[DATA IN THIS EXERCISE]
* * * * * * *
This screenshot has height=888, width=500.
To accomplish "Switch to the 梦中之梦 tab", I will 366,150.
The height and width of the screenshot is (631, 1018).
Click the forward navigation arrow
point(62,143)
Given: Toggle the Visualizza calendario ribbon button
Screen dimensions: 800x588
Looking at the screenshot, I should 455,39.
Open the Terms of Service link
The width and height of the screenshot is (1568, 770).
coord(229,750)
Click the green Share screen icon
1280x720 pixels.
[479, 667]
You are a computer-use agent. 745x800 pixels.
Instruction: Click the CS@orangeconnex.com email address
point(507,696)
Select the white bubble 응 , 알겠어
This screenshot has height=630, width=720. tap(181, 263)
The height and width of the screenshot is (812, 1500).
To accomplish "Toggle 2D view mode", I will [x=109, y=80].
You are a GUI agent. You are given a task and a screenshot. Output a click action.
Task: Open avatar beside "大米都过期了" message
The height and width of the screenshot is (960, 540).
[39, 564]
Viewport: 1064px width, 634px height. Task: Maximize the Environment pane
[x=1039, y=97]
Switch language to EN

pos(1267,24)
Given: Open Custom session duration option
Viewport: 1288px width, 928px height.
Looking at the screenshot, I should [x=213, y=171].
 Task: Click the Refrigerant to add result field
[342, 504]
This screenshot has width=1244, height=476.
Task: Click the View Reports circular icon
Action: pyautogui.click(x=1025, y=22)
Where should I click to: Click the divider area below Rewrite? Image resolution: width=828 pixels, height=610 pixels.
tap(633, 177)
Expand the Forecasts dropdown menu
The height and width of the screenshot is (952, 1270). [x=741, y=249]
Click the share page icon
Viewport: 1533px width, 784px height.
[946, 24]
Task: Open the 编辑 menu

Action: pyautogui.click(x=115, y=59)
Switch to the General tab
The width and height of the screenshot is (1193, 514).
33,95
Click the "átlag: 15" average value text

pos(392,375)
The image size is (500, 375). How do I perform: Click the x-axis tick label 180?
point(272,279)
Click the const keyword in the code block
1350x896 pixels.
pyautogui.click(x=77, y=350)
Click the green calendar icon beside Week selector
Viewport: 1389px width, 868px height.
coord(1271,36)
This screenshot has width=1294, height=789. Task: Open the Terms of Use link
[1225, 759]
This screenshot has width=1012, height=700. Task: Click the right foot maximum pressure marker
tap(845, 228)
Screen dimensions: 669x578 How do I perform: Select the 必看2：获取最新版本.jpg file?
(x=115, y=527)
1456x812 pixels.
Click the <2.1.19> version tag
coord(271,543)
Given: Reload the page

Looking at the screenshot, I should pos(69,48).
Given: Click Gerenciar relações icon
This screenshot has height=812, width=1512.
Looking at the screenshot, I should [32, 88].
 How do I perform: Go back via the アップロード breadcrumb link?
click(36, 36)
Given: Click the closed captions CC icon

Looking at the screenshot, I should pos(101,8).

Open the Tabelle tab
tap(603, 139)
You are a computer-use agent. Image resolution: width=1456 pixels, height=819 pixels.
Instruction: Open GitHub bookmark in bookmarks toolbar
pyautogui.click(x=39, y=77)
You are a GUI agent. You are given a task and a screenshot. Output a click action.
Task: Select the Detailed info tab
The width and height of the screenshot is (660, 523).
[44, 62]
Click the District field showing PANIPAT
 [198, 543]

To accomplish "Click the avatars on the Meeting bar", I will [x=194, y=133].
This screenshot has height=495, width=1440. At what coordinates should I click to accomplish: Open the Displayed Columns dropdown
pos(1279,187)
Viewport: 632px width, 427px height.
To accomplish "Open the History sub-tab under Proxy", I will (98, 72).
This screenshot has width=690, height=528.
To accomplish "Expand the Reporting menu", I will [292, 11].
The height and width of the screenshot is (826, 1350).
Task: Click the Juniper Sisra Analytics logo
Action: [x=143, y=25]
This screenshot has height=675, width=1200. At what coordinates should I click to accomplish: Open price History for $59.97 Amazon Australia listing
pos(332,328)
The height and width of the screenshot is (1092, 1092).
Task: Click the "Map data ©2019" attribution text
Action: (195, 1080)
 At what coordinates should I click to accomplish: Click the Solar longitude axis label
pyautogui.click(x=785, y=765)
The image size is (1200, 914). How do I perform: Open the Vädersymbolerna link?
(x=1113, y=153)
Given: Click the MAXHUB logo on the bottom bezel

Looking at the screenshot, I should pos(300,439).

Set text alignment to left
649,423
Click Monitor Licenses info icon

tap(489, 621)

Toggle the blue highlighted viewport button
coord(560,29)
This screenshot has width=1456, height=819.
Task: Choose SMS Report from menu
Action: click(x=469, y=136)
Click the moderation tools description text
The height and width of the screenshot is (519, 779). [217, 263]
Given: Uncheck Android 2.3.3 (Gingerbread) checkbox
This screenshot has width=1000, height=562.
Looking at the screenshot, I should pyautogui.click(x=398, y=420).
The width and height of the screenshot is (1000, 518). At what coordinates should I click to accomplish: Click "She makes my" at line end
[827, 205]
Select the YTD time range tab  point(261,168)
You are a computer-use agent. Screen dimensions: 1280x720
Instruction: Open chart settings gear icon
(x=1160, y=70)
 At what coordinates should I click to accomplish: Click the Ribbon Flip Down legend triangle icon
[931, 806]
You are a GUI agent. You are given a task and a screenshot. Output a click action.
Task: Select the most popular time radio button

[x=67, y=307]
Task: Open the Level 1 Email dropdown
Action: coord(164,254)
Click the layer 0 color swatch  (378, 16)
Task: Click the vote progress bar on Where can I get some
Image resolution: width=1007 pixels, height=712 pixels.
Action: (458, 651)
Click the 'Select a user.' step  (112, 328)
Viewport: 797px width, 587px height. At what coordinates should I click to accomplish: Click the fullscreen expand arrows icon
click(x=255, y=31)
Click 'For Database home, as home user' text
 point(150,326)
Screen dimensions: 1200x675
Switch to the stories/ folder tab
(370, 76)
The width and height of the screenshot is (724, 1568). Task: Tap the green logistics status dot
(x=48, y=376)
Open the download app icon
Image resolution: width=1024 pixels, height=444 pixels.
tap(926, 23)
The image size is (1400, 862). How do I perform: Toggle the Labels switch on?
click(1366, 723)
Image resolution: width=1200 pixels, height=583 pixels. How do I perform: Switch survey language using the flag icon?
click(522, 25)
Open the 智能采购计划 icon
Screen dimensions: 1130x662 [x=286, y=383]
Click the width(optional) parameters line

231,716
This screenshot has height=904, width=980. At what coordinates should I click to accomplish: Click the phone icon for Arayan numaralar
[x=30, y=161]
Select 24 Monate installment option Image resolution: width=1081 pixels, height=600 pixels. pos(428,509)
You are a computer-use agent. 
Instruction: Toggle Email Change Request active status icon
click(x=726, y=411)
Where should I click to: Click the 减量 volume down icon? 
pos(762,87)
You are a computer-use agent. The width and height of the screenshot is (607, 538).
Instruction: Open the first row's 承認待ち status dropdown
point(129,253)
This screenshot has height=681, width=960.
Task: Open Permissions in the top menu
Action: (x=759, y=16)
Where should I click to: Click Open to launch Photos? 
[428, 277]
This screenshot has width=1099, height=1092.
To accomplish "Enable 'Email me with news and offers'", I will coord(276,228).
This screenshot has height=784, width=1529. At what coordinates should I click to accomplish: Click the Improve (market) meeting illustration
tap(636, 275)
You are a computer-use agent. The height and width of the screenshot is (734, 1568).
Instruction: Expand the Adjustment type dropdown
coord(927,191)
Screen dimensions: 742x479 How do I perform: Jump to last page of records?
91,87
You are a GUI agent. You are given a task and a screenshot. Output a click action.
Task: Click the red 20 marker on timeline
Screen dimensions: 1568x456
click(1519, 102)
* * * * * * *
Change "gear icon" to "cog icon" in the records, starting with the line that contains "Select the YTD" and going on through the line that contains "(x=1160, y=70)", and give back only those lines with nothing else altered.

Select the YTD time range tab  point(261,168)
You are a computer-use agent. Screen dimensions: 1280x720
Instruction: Open chart settings cog icon
(x=1160, y=70)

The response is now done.